**EXCERPT TO READ**
* BEGIN *
PVM Model Parameter Estimation in Detector

The parameters for the Level Adaptation Process can be known in advance by both the Embedder and Detector, but sometimes might be dynamically set by the Embedder.

An example of dynamic setting of parameters is to ensure detectability for certain frames which have been identified as important. For example, the starting frame of an ad pod where a replacement ad insertion might occur could be marked as important, and the embedder could tune the parameters for optimal detectability at the expense of visual quality for that frame. Alternatively, when embedder is tasked to embed a message that doesn't include Forward Error Correction (FEC), the embedder may choose to boost robustness, while for frames that carry messages with FEC the embedder may choose to emphasize VQ.

Another example of dynamic setting of parameters uses continuous monitoring to maintain a minimum level of robustness: During embedding, the detectability of the embedded frame can be evaluated in real time by processing the embedded frames using processes similar to those found in the real broadcast path, then running a detector on those processed frames. A detection error metric can then be used to modulate some or all of the parameters to maintain robustness at a desired level.

Another example of dynamic setting of parameters is an embedder that keeps count of the number of undetectable symbols (“devilBitCount”)(e.g., where adjacentBrightness is black) andkeeps minSpreadBit0=0 until devilBitCount exceeds a threshold number of errors that can be corrected by the error detection/correction capability of the system.

In the case of dynamic parameter tuning in the embedder, the Detector can try to estimate the parameter values. Bit0Luma can be estimated as described above. Other embedding parameters such as percentDimmer, bit1Min, and bit1Nominal can be estimated using the techniques below.

First, bit1Nominal luma value will only be embedded if it is less than the proposedBitLevel, or if fixed strength embedding was done where bit 1Min=bit1Nominal. This can be determined by a histogram analysis:

- 1. Calculate a histogram of the watermark luma signal. As an example, for 8 bit luma signals, use a histogram with 256 bins ranging from 0 to 255
- 2. Find the peak bin for watermark luma values greater than 20.
- 3. Calculate the ratio of the histogram count for the peak bin to the count of all bins for luma greater than 20. This will be very close to 1.0 when PVM was not used and less than 0.5 when PVM was used during embedding. Note that this ratio might also be close to 1.0 when PVM is used but the adjacent luma has no variance, but the threshLuma calculations will be the same for both cases. If PVM was not used (or if adjacent luma has no variance) set the estimates for bit1Min and bit1Nominal to the peak bin index. If PVM was used (and adjacent luma varies) set only bit1Nominal to the peak bin index and estimate the other parameters as described below. Note that the embedding bit1Nominal could have been higher than this estimate, but since clipping doesn't occur in this frame this lower estimate will yield the same threshLuma results.
* END *
**WRITTEN INSTRUCTION 1**
In the PVM parameter estimation excerpt, how many histogram bins are suggested for 8-bit luma signals?
**WRITTEN INSTRUCTION 2**
Pick up the PVM parameter estimation excerpt after its final sentence and keep writing.
You won't need the lines that come after this.

**ENTRIES**
* BEGIN *
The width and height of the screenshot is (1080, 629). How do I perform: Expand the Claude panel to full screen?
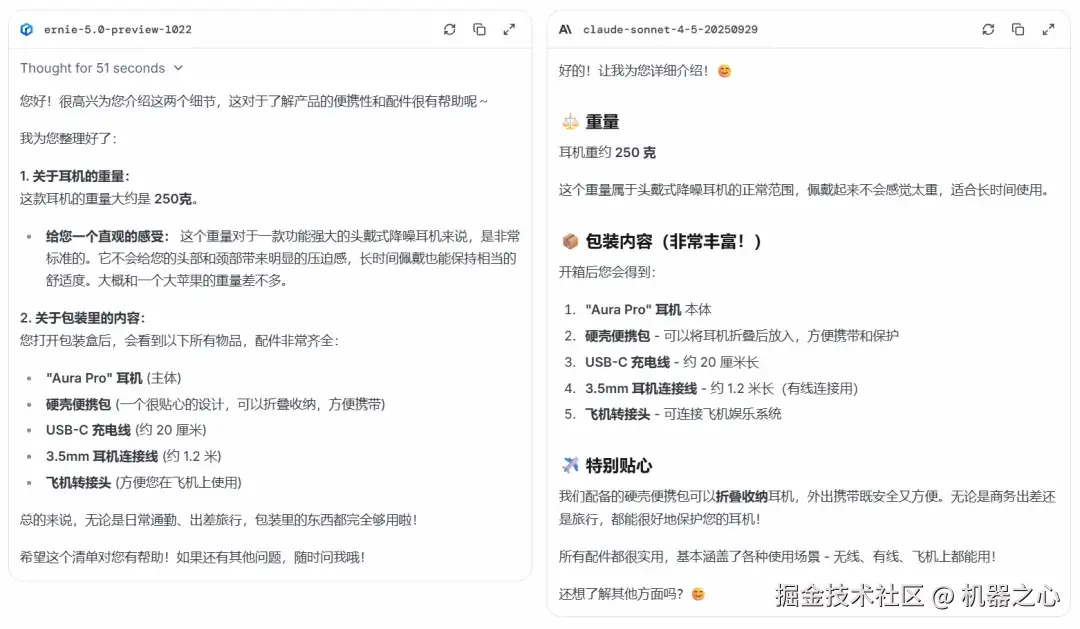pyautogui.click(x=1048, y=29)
* END *
* BEGIN *
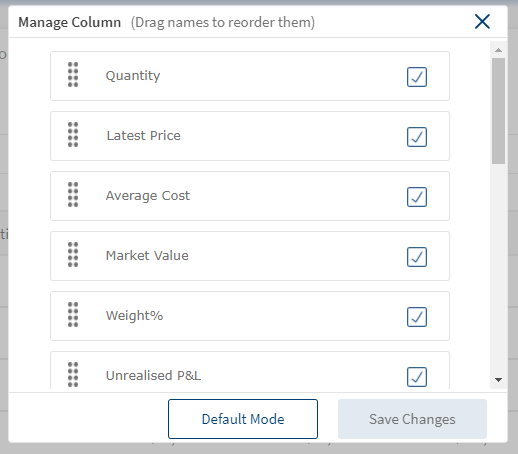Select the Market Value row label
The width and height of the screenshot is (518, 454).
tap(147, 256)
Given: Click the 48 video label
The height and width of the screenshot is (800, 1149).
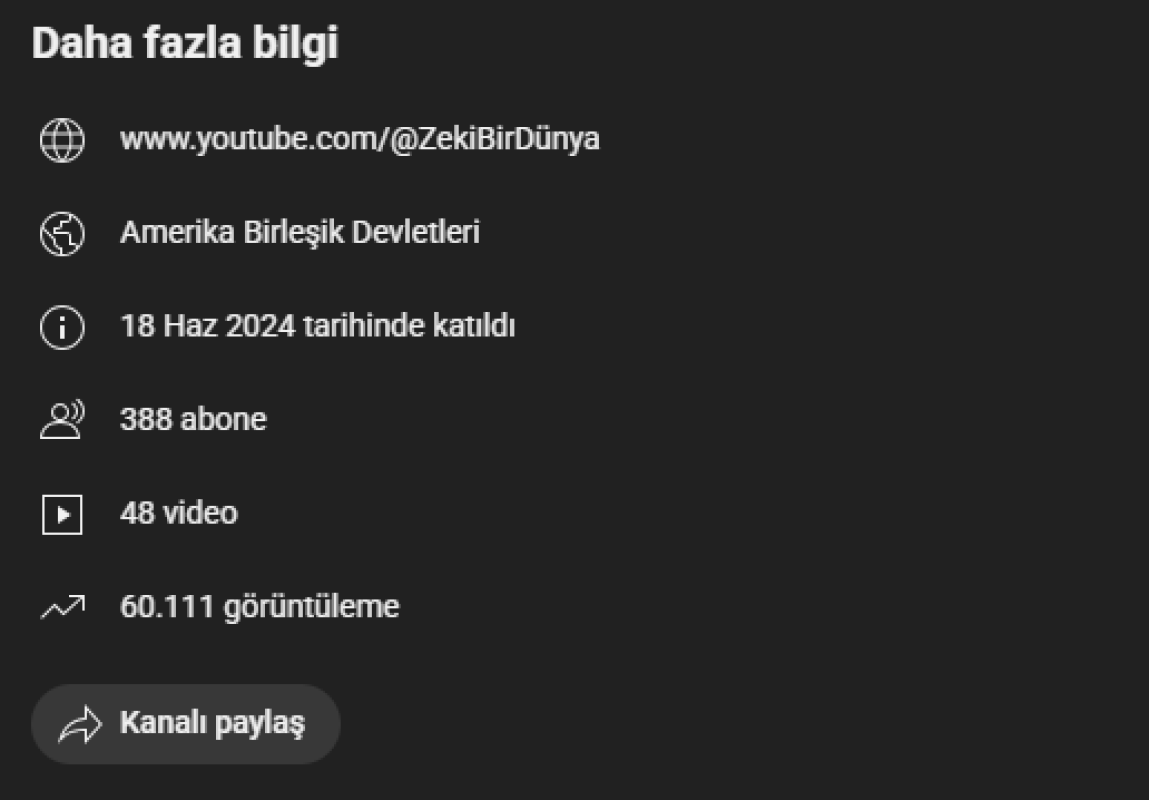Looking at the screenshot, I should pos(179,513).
* END *
**EXPECTED ANSWER 1**
256 bins, ranging from 0 to 255.

**EXPECTED ANSWER 2**
This is illustrated in FIG. 7 which shows the received watermark luma signal and the luma of the adjacent host content. This watermark was embedded with percentDimmer=0.25, bit1Nominal=40, and bit1Min=20. The received symbols in middle of the payload have bit1Luma values ˜40 while the adjacentBrightness luma is steadily decreasing which indicates clipping to bit1Nominal has occurred. To estimate bit1Nominal, the 100^thsymbol is used and is marked with a vertical grid line. The average value of the luma across the pixels in the symbol is equal to 40, which is the same as embedded value.

bit1Min might also be exposed if adjacentBrightness is less than bit 1Min, and this can be detected in a similar way by observing different values for the received bit1Luma for symbols which are adjacent to different adjacentBrightness values. If this clipping is detected, the received bit1Luma can be used as the estimate for bit 1Min. In the example of FIG. 7, there is no apparent clipping to bit1Min, so it must be calculated as described below.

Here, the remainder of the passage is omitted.